The current study assessed the persistence of lumbar somatic dysfunction over 8 weeks and the association of that persistence with lumbar BMD T scores. Although the study population was a primarily asymptomatic group, specific patterns of persistent somatic dysfunction were observed. Persistent left lumbar rotational asymmetry occurred 10 to 30 times more often than persistent right rotational asymmetry. Left lumbar rotation is consistent with the common compensatory pattern defined by Zink and Lawson,
14 who reported that asymptomatic individuals frequently have common patterns of asymmetry throughout the body, including right pelvic rotation and left lumbar rotation. This pattern is also consistent with the most common lumbar scoliosis pattern, T12-L4 convex left, which is accompanied by left lumbar rotation.
18 Shaw et al
19 also noted a predominance of left lumbar rotational asymmetry in an assessment of 12 asymptomatic osteopathic medical students. In their study,
19 the rotational asymmetry was identified independently by means of both palpation and ultrasonography. In the previously published portion of the current study,
13 we found that participants with and without chronic LBP demonstrated a greater incidence of left rotational asymmetry than right rotational asymmetry. In addition, both groups had a significantly higher frequency of left moderate/severe rotational asymmetry than right moderate/severe asymmetry (
P<.001). A small percentage of the persistent left rotational asymmetry seen in the current study was moderate/severe. This low percentage of moderate/severe findings is likely a result of the inclusion of a low number of chronic LBP participants (ie, 2) who were followed up over the 8 weeks of the study, so the persistence of the somatic dysfunction could not be compared between groups.
Few studies have been performed that have assessed the persistence of vertebral somatic dysfunction over time. Motion restriction as assessed in the current study is also known as spinal stiffness or posterior-to-anterior spinal stiffness
20 and is commonly used as part of clinical assessment in physical therapy, chiropractic, and osteopathic manipulative medicine.
21 Latimer et al
8 assessed motion restriction over time by using a stiffness testing device in participants with LBP and without LBP. Over an average of 22 days, they found that stiffness stayed relatively constant in participants without LBP, but stiffness decreased as pain decreased in the LBP participants. Spinal motion restriction is multifactoral and is affected by the thickness of overlying tissues,
21 the participant's respiratory cycle,
22 the tension of the supporting structures such as the muscles and ribs,
23 and the range of motion of the vertebral elements.
24 Lee et al
21 noted a decrease in motion restriction at L4 in asymptomatic individuals who had a greater iliac crest skinfold thickness, a measurement probably proportional to the depth of the tissue overlying the spinous processes. (The average BMI in the Lee et al
21 study was 23.8, whereas ours was 26.3.) Owens et al
20 noted that the spinous processes of L4 and L5 were more difficult to palpate because of a greater depth of overlying tissues in their study participants. Greater tissue depth may be the reason that 10% of L4 vertebrae in the current study demonstrated persistent motion restriction, compared with 40% or more of L1-L3 vertebrae that had persistent motion restriction.

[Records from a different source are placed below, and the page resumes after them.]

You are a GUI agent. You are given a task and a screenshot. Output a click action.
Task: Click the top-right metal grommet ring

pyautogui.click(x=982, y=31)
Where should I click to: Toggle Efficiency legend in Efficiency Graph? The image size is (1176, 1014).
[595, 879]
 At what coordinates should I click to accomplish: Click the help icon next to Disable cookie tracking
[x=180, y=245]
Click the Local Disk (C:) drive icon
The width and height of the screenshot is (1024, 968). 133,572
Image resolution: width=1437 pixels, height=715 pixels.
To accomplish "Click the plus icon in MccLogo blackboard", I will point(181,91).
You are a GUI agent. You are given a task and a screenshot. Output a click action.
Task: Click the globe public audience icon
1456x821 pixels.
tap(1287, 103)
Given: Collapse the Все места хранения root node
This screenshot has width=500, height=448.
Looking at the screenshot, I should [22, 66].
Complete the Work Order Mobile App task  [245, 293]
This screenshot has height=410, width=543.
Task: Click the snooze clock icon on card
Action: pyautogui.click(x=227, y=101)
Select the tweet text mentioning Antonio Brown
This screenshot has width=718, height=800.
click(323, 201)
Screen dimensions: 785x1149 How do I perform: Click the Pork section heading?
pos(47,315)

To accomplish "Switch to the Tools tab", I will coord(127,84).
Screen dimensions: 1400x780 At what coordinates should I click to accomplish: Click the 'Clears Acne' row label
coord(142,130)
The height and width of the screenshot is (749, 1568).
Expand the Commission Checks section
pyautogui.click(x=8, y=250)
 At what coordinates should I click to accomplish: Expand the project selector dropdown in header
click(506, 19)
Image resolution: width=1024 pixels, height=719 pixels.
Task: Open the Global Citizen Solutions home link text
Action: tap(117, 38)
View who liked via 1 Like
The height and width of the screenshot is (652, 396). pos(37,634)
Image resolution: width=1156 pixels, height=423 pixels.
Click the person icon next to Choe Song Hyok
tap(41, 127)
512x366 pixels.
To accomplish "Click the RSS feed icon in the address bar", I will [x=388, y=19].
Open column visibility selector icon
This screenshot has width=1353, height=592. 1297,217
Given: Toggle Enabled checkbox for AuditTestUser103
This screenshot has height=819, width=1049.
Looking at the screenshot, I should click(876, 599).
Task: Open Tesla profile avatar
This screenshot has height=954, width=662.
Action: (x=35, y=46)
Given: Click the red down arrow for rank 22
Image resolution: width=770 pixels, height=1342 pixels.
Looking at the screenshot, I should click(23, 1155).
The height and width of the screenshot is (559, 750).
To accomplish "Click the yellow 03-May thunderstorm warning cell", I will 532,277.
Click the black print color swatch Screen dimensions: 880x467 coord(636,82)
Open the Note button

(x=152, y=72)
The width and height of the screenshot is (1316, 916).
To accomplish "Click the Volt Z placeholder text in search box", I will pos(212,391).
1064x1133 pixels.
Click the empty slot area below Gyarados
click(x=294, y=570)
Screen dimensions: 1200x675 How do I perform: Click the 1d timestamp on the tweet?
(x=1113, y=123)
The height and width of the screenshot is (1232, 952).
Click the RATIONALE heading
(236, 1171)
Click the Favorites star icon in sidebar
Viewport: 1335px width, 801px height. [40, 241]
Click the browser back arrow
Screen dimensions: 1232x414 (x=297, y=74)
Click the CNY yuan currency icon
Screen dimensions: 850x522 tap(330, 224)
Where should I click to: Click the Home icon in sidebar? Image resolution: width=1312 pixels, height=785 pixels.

Although a small percentage of the persistent motion restriction seen in the current study was graded as moderate/severe, motion restriction was the only persistent somatic dysfunction element to show an association with the final vertebral BMD T score. Disk deformation commonly occurs with scoliotic curvatures, with osteophytes occurring more frequently on the concave side of the curve and disk herniations occurring more frequently on the convex side.
25 Persistence of lumbar group curves, such as those seen in scoliosis, is associated with a loss of the lumbar lordosis and reduced extension range of motion.
25 Lumbar degenerative joint disease and lumbar degenerative disk disease most commonly occur at the L4-L5 and L5-S1 levels.
26,27 Degenerative disk disease, which typically precedes degenerative joint disease, alters the mechanical loading of intervertebral disks and the facet joints
27,28 and may lead to changes in passive range of motion. The osteophytes, along with the endplate sclerosis that occurs in spinal degenerative joint disease, affect BMD values as measured with DXA.
29,30 Therefore, elevated BMD—as was seen with persistent motion restriction—may represent early degenerative changes.
In the previously reported data,
12 the presence of both rotational asymmetry and motion restriction were found to be related to the initial vertebral BMD T scores. When the association of persistent somatic dysfunction with the final BMD T scores in the current study was assessed, only persistent vertebral motion restriction was associated with the final vertebral BMD T scores. Persistent vertebral tenderness and moderate/severe vertebral TTA were associated with changes from the initial to the final BMD T scores. Because the occurrence of persistent tenderness and moderate/severe TTA in the participants was fairly low, the current study should be repeated with a larger sample size to determine the reproducibility of this finding.